Scully’s praise for Mays is for good reason, and not just for his legendary catches. If you haven’t looked at Mays’ stats recently, or recollected anything beyond his 660 home runs, take a moment to refresh.
What’s remarkable is how consistent he was well into his 30s (his wRC+ was above 150 every year from age 25 to age 35), and even his performance at age 40 is crazy: a league-leading .425 on-base percentage, with 18 homers and 23 steals in 26 attempts.
How did Mays do against the Dodgers? In 383 career games against Brooklyn and Los Angeles, Mays’ OBP was exactly .400, with 98 home runs — more than he hit against any other opponent.
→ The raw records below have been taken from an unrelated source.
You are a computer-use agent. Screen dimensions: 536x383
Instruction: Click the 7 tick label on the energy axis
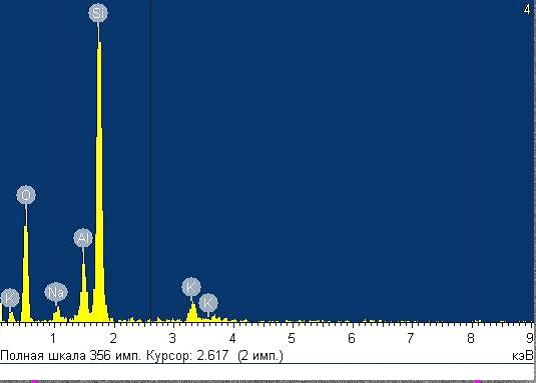(410, 338)
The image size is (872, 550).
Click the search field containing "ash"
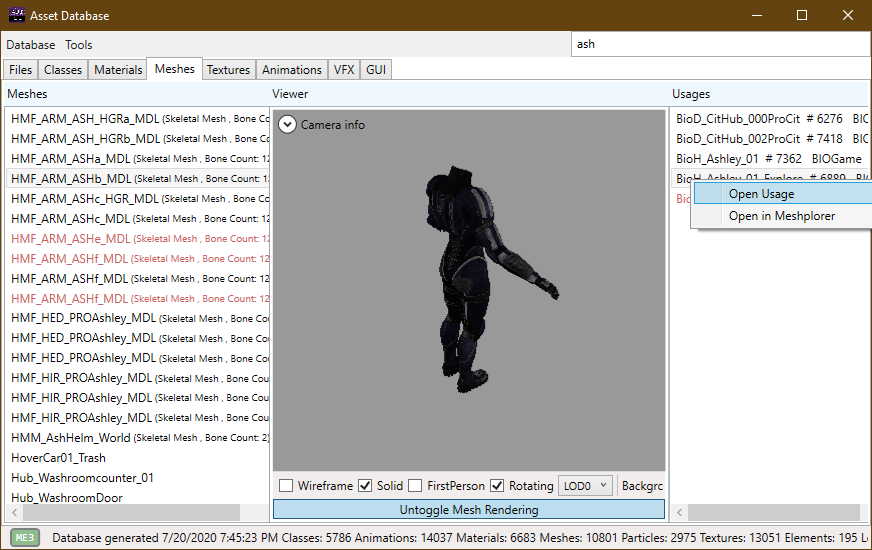(x=720, y=45)
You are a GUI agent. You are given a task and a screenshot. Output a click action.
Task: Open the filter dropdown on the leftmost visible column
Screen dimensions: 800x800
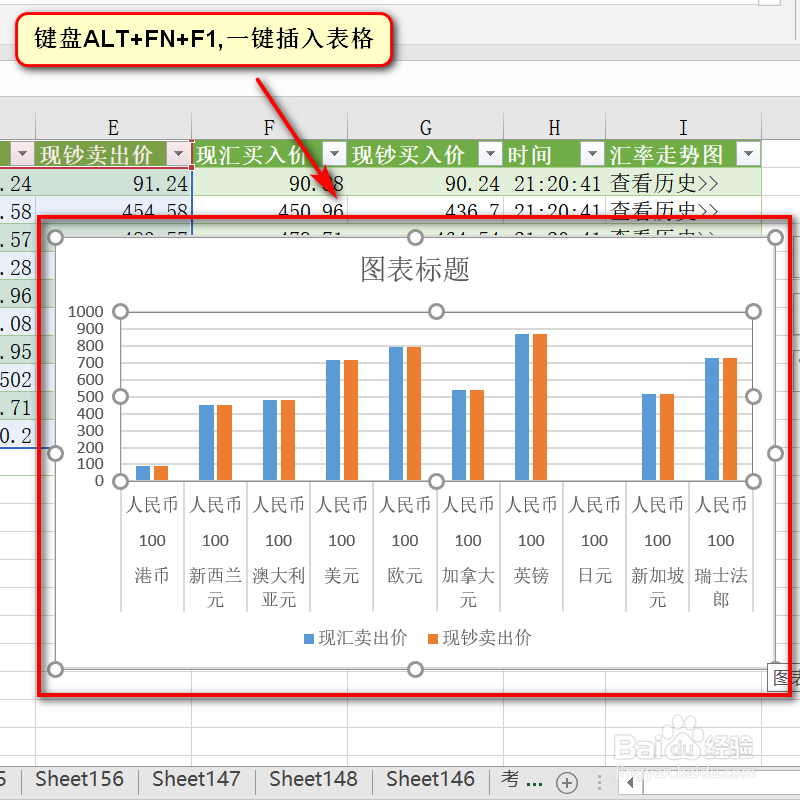(21, 156)
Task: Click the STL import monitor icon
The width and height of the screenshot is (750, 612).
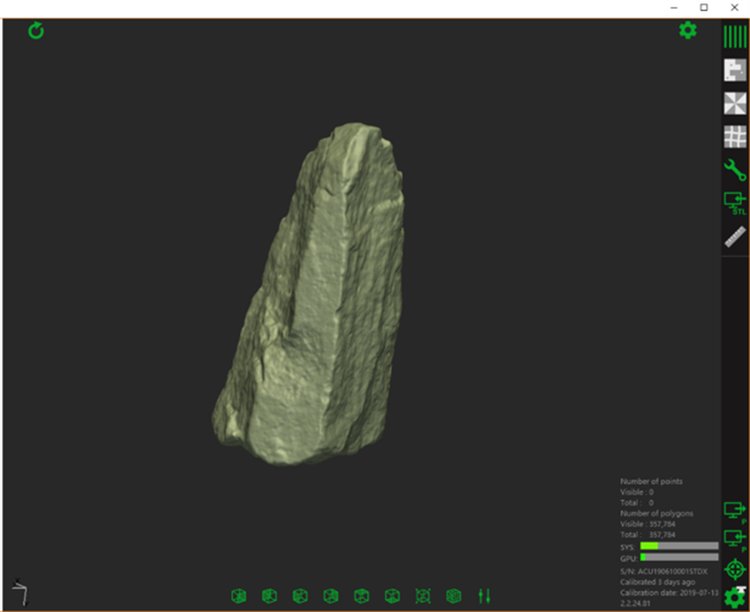Action: tap(735, 203)
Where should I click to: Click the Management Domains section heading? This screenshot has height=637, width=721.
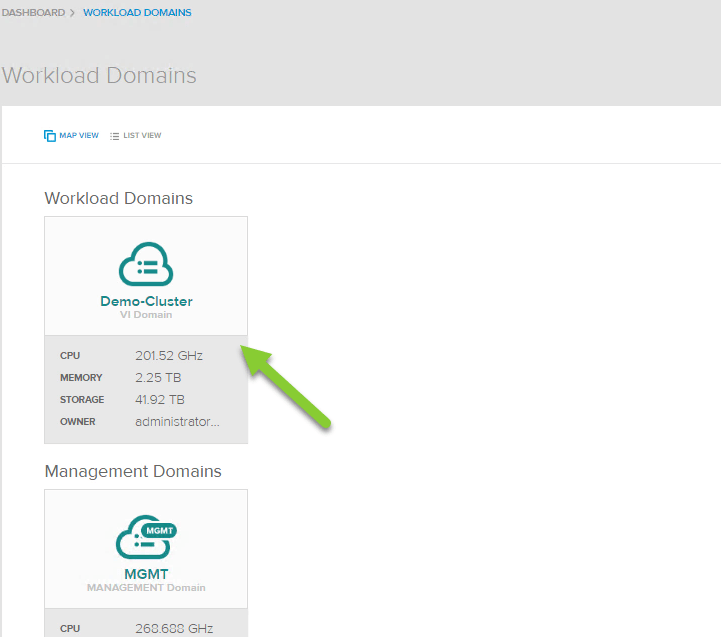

In 1965, Sandy Koufax struck out 382 batters with a perfect game and a 2.04 ERA. He won the National League Cy Young Award, but not the MVP, because Mays was hitting .317/.398/.645 with 52 homers.
Mays was probably the last of the greats who retired just before I consciously became a baseball fan, and I’m sorry I never got to see him play live.
Happy birthday, Willie.
I think I’m a tad older than you Jon (maybe by a year), I have some memories of Mays playing, mostly as a Met though.
My earliest baseball memory is Hank Aaron’s 715th in April 1974, so I just missed on Mays.
My earliest in Clemente in the World Series against the Orioles, just him running like the wind. The Pirates were my Dad’s team and I maybe had gone to a couple of Dodger games at that point. I do remember going to Batting Helmet night and it falling into the trough in the bathroom.
I was at This Game sitting in the centerfield Grantstand.I think it was around 1951 or 52 i really do not remember for sure.